Texte affiché –

Usain Bolt porte un nom prédestiné. Oublions que le patronyme du sextuple champion du monde du 100 mètres sacré dimanche à Moscou peut signifier en anglais « boulon » ou « verrou » : ça ne fera jamais une manchette de Libé ni même la « une » de L’Equipe. Passons encore sur le fait que le verbe bolt signifie « déguerpir » et désigne un « départ précipité » (même si on ne peut s’empêcher de repenser au cataclysme qu’avait constitué le faux départ du champion aux mondiaux de Daegu il y a deux ans).
La traduction qui a retenu l’attention des journalistes en mal de jeux de mots, c’est celle de « bolt of lightning« , autrement dit « l’éclair ». L’homme le plus rapide du monde courant à la vitesse de la lumière : la métaphore a nourri des dizaines de titres de presse ces dernières années. Mais personne n’avait encore réussi à la fixer en image. C’est désormais chose faite.

Objectif a –
Pour chacune des affirmations suivantes, dites si elle concorde avec le texte sur le nom d’Usain Bolt. Répondez par oui ou par non et citez mot pour mot le passage qui tranche. (i) Bolt a été sacré champion du monde du 100 mètres dimanche à Moscou. (ii) Le faux départ de Bolt a eu lieu aux mondiaux de Moscou. (iii) La métaphore de l’éclair avait déjà été fixée en image avant cela.
Le texte et la liste n’ont pas la même origine.

Lignes de données –
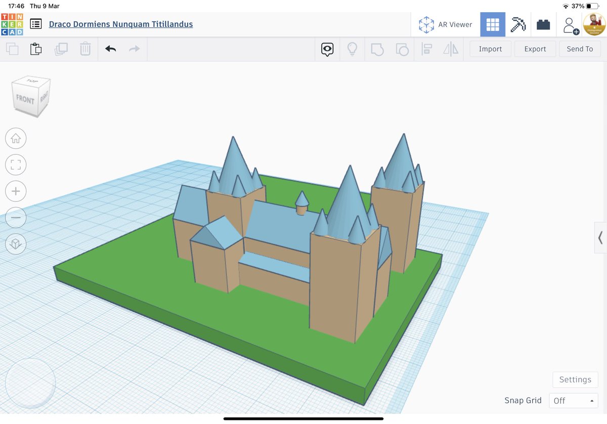
Task: Toggle the show/hide notes tool
Action: [x=327, y=49]
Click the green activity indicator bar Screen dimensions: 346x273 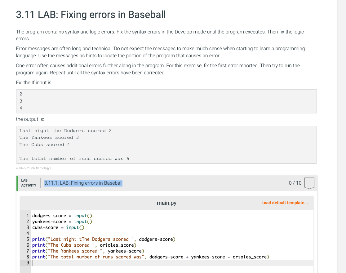click(x=18, y=183)
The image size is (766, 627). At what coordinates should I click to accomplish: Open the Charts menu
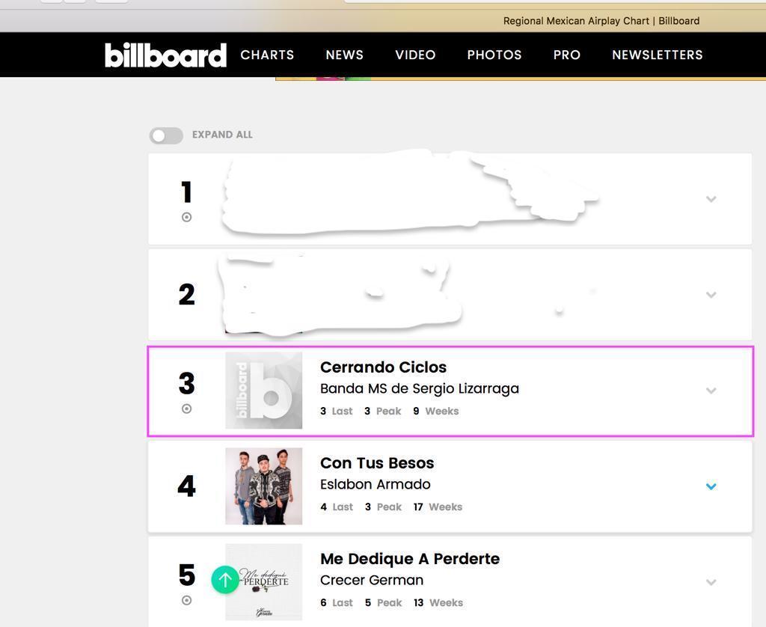[267, 55]
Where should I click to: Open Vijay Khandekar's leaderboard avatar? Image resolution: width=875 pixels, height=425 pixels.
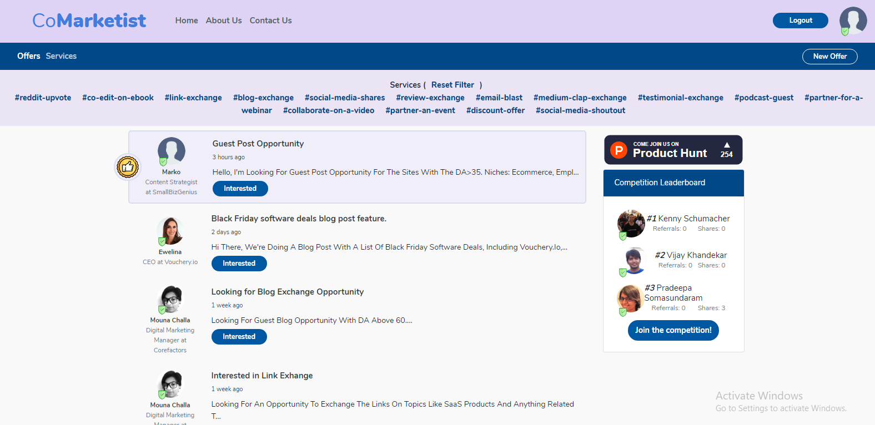click(x=633, y=260)
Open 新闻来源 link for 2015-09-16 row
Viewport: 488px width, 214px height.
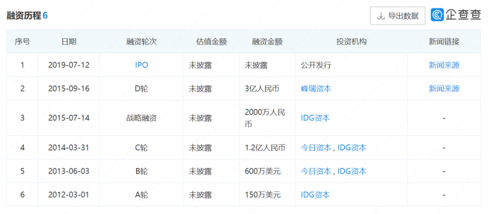pos(444,89)
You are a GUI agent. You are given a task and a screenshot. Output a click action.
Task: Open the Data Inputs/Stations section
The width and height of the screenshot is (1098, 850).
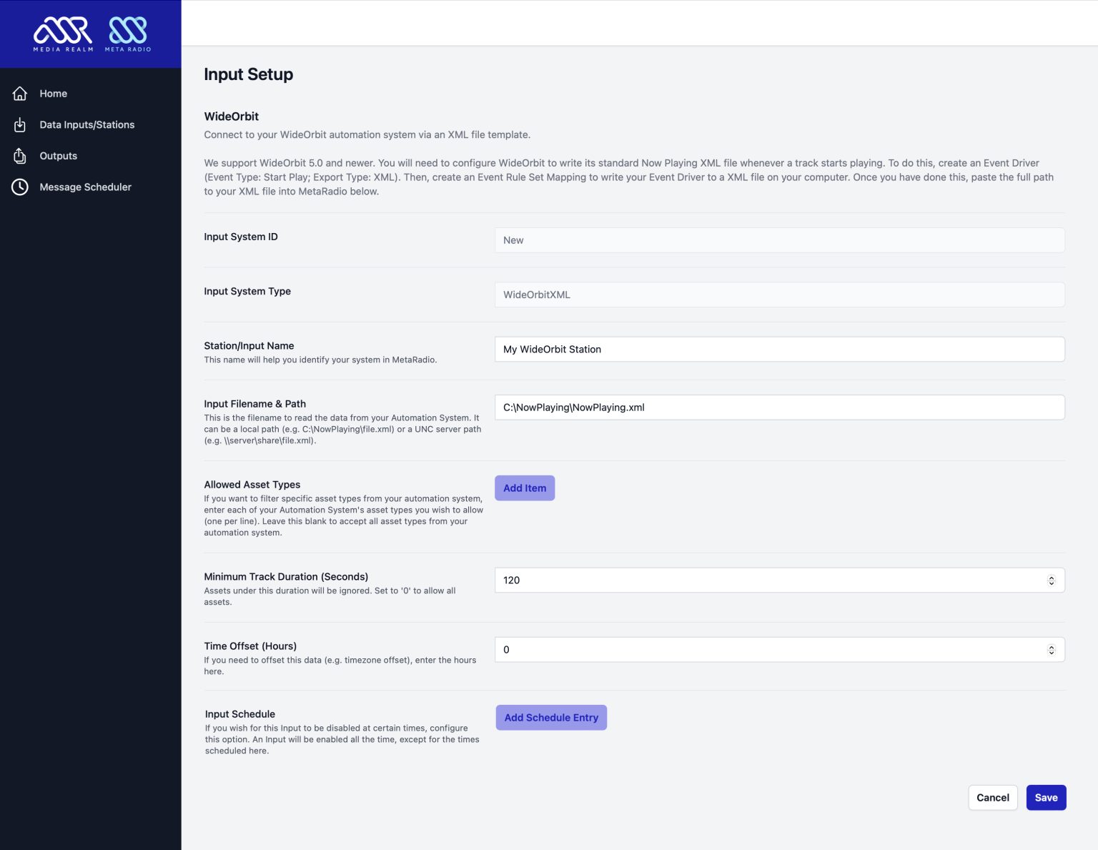87,124
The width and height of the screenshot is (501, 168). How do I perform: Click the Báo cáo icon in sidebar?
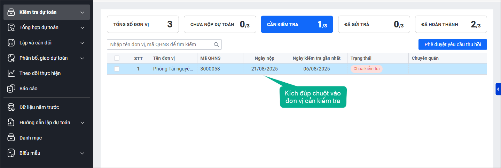pyautogui.click(x=11, y=89)
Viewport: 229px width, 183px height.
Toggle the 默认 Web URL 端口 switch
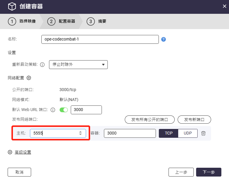pyautogui.click(x=64, y=110)
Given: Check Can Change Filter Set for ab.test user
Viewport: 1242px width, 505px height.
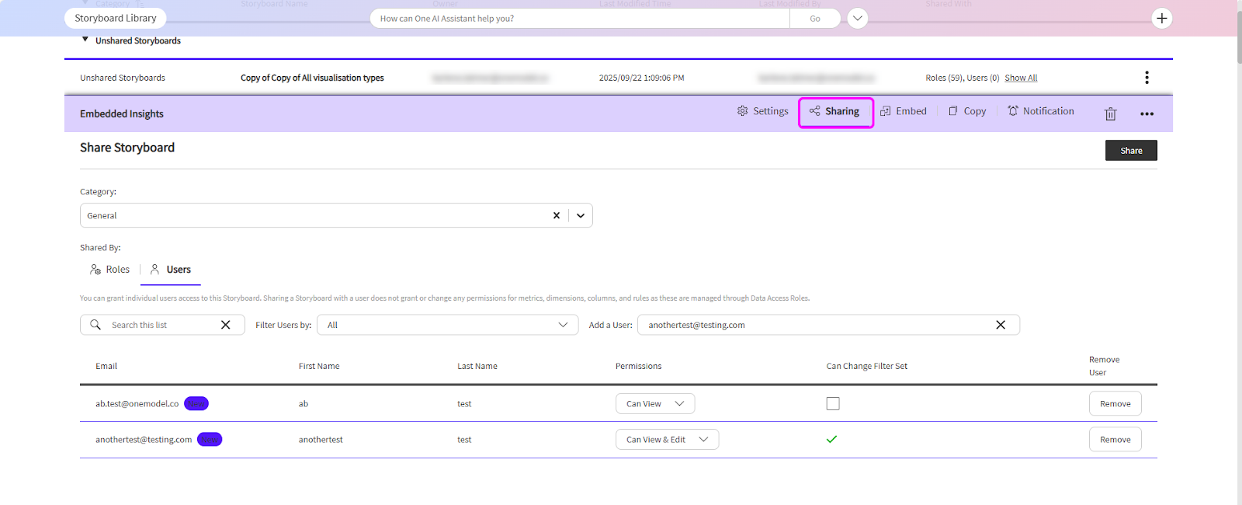Looking at the screenshot, I should [x=833, y=404].
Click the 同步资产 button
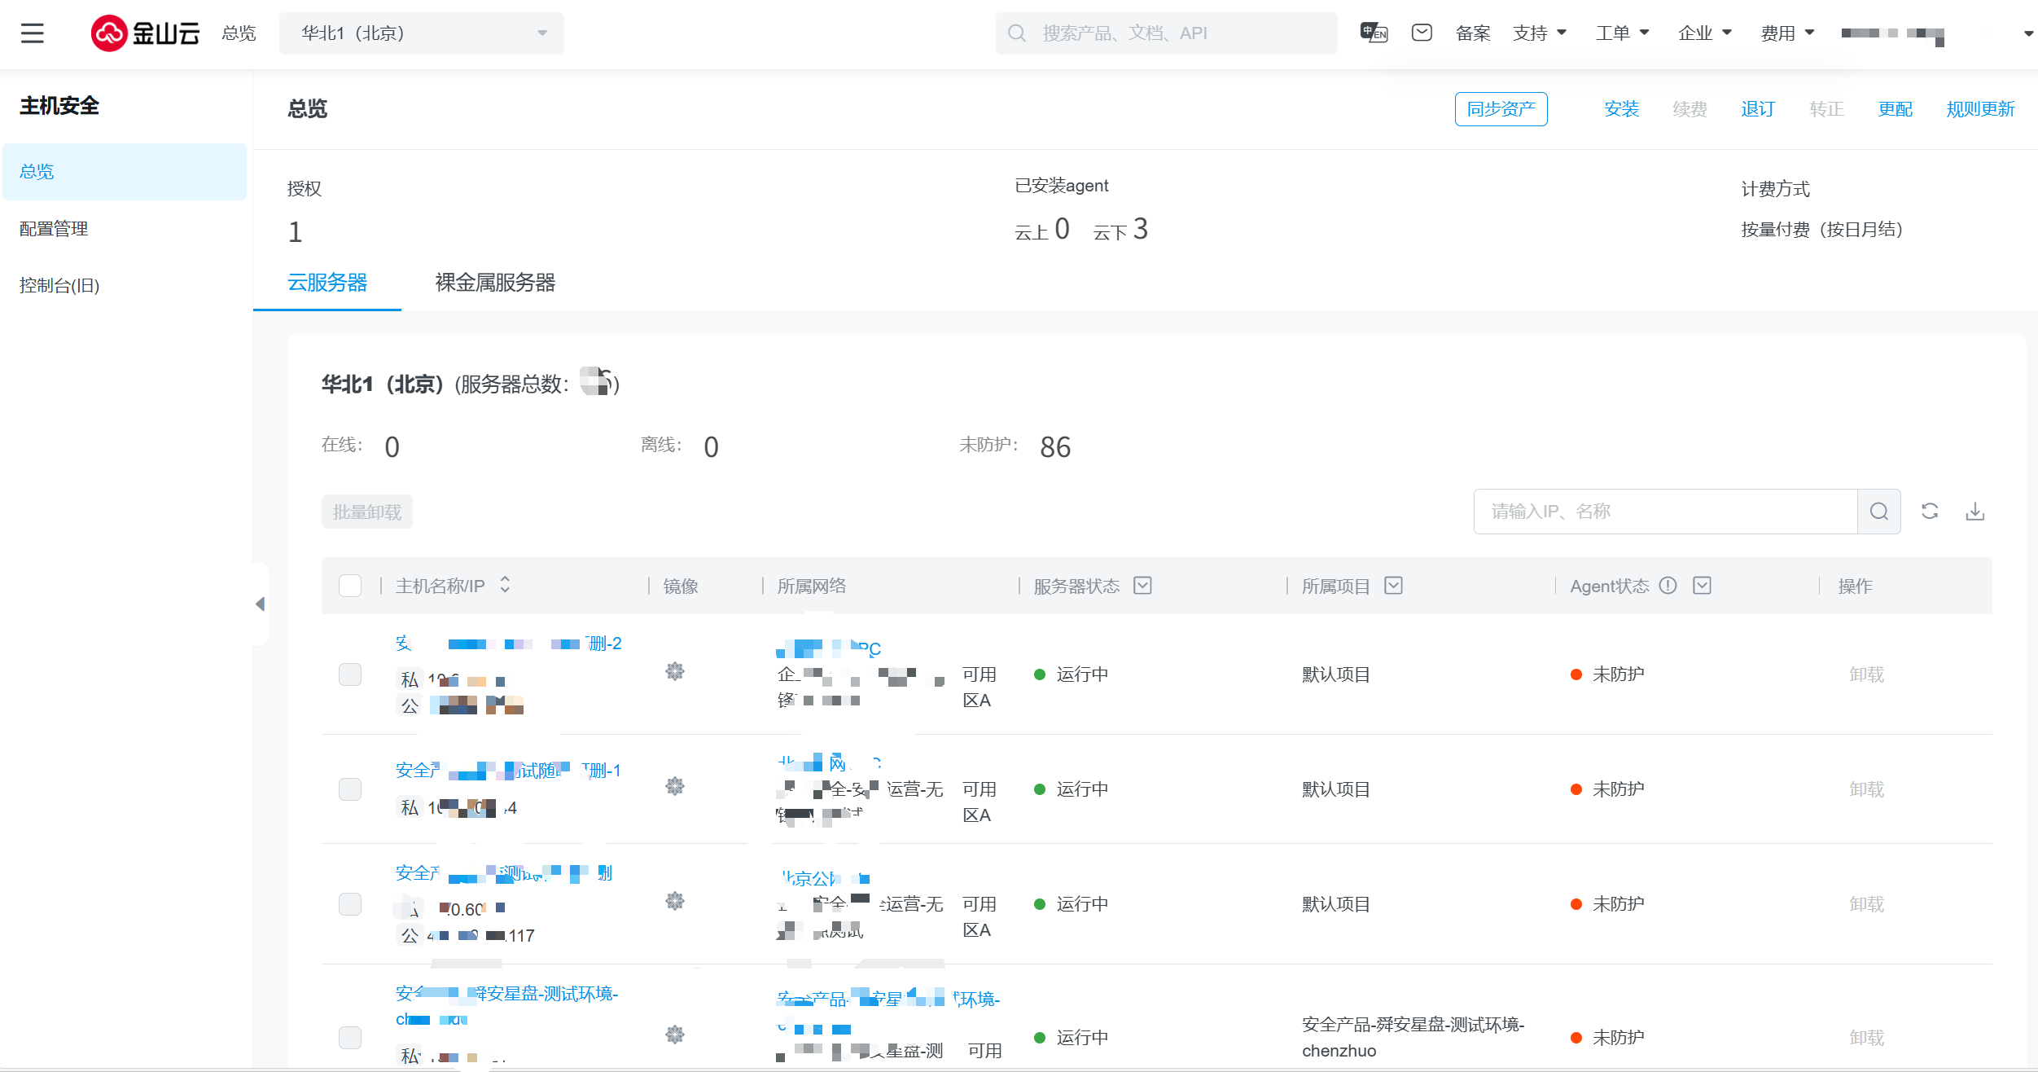The width and height of the screenshot is (2038, 1072). pyautogui.click(x=1501, y=109)
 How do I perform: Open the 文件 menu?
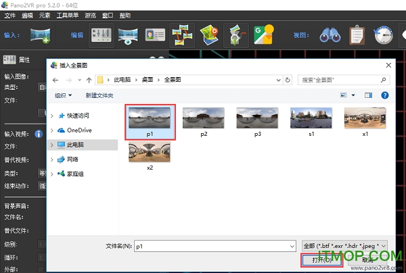click(10, 15)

Objectif b –
Extrayez de la liste les lignes qui commencent à celle contenant « Viewport: 229px width, 183px height. » et s’arrêtent après la dernière ligne de la liste. Reproduisez-les à l’identique, sans les images.

Réponse finale a –
(i) Oui : « sextuple champion du monde du 100 mètres sacré dimanche à Moscou »
(ii) Non : « le faux départ du champion aux mondiaux de Daegu il y a deux ans »
(iii) Non : « Mais personne n’avait encore réussi à la fixer en image. »

Réponse finale b –
Viewport: 229px width, 183px height.
Toggle the 默认 Web URL 端口 switch
pyautogui.click(x=64, y=110)
Given: Check Can Change Filter Set for ab.test user
Viewport: 1242px width, 505px height.
Looking at the screenshot, I should [x=833, y=404].
Click the 同步资产 button
The width and height of the screenshot is (2038, 1072). pyautogui.click(x=1501, y=109)
 How do I perform: Open the 文件 menu?
click(10, 15)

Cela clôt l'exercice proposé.